The First Hurdle. Predominant U.S. military imagination tends to stop at the point of reciprocal nuclear holocaust. Why does the Soviet imagination leap this hurdle? Through continued ignorance of the effects of thermonuclear weapons? This can hardly be the explanation, now that the Russians have had years in which to test and ponder their own weapons. Garthoff suggests two other explanations:
1) "The massive military loss undergone by the Soviet Union in 1941, in a relatively brief span of time, was more comparable to the loss from a nuclear assault than anything else experienced by a great power in modern times. The Soviets lost from their control 40% of their population, 40% of their grain production, approximately 60% of their coal, iron, steel and aluminum output, and 95% or more of certain key military industries, such as ball-bearing production. They lost 4,000,000 soldiers, dead, wounded or prisoners, and over two-thirds of their tanks and aircraft." A nuclear holocaust might be worse, but Russia has survived a military disaster of the same order of magnitude--survived and won.
2) The U.S. military purpose is to "deter and defeat attack." Russian military objectives are shaped by a fundamental objective: "To advance the power of the Soviet Union in whatever ways are most expedient so long as the survival of the Soviet power itself is not endangered."
The Soviets do not see how they could occupy and/or control the U.S. But they do see how their conquest of all Eurasia would leave them at the end of the war in a position vis-`a-vis the U.S. better than their present position. It is this vision not Nikita Khrushchev's present position. It is this vision that gives confidence to Russian spokesmen and drive to Russian diplomacy.

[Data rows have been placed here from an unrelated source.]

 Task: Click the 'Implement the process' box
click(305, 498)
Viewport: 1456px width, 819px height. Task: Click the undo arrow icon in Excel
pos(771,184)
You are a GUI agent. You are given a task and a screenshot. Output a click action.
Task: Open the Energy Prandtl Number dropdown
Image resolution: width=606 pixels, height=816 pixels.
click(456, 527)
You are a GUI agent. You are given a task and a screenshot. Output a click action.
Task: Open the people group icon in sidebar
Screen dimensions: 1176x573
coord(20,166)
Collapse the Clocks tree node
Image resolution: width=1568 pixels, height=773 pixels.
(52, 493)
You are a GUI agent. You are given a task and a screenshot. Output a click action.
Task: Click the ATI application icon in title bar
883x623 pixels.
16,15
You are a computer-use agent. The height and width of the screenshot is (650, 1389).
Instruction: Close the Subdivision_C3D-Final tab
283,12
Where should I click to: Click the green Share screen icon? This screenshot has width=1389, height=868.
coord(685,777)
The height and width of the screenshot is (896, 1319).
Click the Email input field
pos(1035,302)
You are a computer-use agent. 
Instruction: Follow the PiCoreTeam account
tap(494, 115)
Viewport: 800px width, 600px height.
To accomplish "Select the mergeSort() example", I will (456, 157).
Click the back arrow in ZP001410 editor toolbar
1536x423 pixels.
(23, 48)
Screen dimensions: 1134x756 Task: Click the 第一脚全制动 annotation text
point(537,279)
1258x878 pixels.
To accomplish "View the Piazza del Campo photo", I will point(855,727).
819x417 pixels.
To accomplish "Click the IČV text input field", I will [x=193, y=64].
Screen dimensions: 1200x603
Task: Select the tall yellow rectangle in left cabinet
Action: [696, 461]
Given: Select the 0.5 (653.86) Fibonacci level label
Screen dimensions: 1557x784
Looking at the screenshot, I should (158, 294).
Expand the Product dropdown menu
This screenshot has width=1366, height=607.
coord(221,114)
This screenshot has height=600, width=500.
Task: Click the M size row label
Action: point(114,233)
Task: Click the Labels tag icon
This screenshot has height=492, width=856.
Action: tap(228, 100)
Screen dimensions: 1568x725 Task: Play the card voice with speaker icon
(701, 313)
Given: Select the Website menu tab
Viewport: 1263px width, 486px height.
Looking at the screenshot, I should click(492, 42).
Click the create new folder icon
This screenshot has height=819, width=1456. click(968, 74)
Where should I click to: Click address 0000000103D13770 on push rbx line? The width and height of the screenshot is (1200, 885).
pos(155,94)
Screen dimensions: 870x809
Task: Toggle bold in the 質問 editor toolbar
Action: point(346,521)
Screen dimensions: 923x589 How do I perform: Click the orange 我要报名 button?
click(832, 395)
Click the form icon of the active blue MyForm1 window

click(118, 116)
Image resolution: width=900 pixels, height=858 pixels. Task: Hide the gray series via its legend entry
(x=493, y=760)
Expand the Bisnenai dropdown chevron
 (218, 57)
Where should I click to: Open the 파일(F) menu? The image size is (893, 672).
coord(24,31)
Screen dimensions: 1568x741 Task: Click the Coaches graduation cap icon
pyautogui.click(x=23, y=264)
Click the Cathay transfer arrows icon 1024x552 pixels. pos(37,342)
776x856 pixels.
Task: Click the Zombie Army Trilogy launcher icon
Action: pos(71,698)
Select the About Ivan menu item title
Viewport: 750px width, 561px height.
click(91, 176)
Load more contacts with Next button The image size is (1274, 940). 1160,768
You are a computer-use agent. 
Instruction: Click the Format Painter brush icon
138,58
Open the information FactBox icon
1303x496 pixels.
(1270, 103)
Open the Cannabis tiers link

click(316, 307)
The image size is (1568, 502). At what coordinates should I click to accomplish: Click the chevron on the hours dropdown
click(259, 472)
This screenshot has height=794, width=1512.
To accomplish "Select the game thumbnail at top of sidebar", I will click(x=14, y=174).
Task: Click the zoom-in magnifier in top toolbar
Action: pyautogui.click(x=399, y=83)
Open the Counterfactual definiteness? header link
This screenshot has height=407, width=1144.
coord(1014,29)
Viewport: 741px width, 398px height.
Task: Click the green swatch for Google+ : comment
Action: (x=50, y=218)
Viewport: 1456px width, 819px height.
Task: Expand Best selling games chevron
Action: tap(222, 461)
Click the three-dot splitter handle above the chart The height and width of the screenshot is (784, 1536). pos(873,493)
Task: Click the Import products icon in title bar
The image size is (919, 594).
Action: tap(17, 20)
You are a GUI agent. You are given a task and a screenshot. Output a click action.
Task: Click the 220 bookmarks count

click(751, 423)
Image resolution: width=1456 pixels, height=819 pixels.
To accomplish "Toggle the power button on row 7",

The Basis of Flexibility. Because the Russians see how they might fight a big war, it does not follow that a big war is what they want. There are other kinds of wars in which they might gain, with less risk to Soviet survival. They have not allowed nuclear weapons to overshadow conventional arms, and have thus retained their enormous superiority to fight non-nuclear wars, big or little. They say publicly that limited nuclear wars are impossible, but Garthoff believes they have, in theory and in practice, the capability of fighting these too.
The flexibility of the Russian theory may be illustrated by this difference: many Western military men believe that nuclear weapons in the hands of the infantry reduce the need for manpower because they increase firepower per man. This belief leads toward nuclear-armed ground forces so small that they could fight only nuclear war. But Russian generals believe that nuclear infantry weapons increase the manpower requirements because more soldiers will be needed to replace the heavier casualties. This leaves the Russians with large numbers of soldiers who can fight either nuclear or non-nuclear war.
Another difference is in civil defense. The U.S. has.not even got around to thinking seriously about a nuclear shelter program. Garthoff is convinced that the Russians are taking the far more radical step of decentralizing their industry to minimize damage of nuclear attack. He thinks Khrushchev's program of industrial management decentralization is accompanied by physical decentralization for military purposes.
Soviet military theory may turn out to be wrong. But on Garthoff's showing, it is not backward. The Soviet generals have examined carefully the new weapons in the light of the political objectives set by their leaders. They think they know how to survive and how to expand. This gives confidence to their diplomats--who are today expanding Soviet power with less cost and less risk than actual war.
*Soviet Strategy in the Nuclear Age; Praeger; $4.50.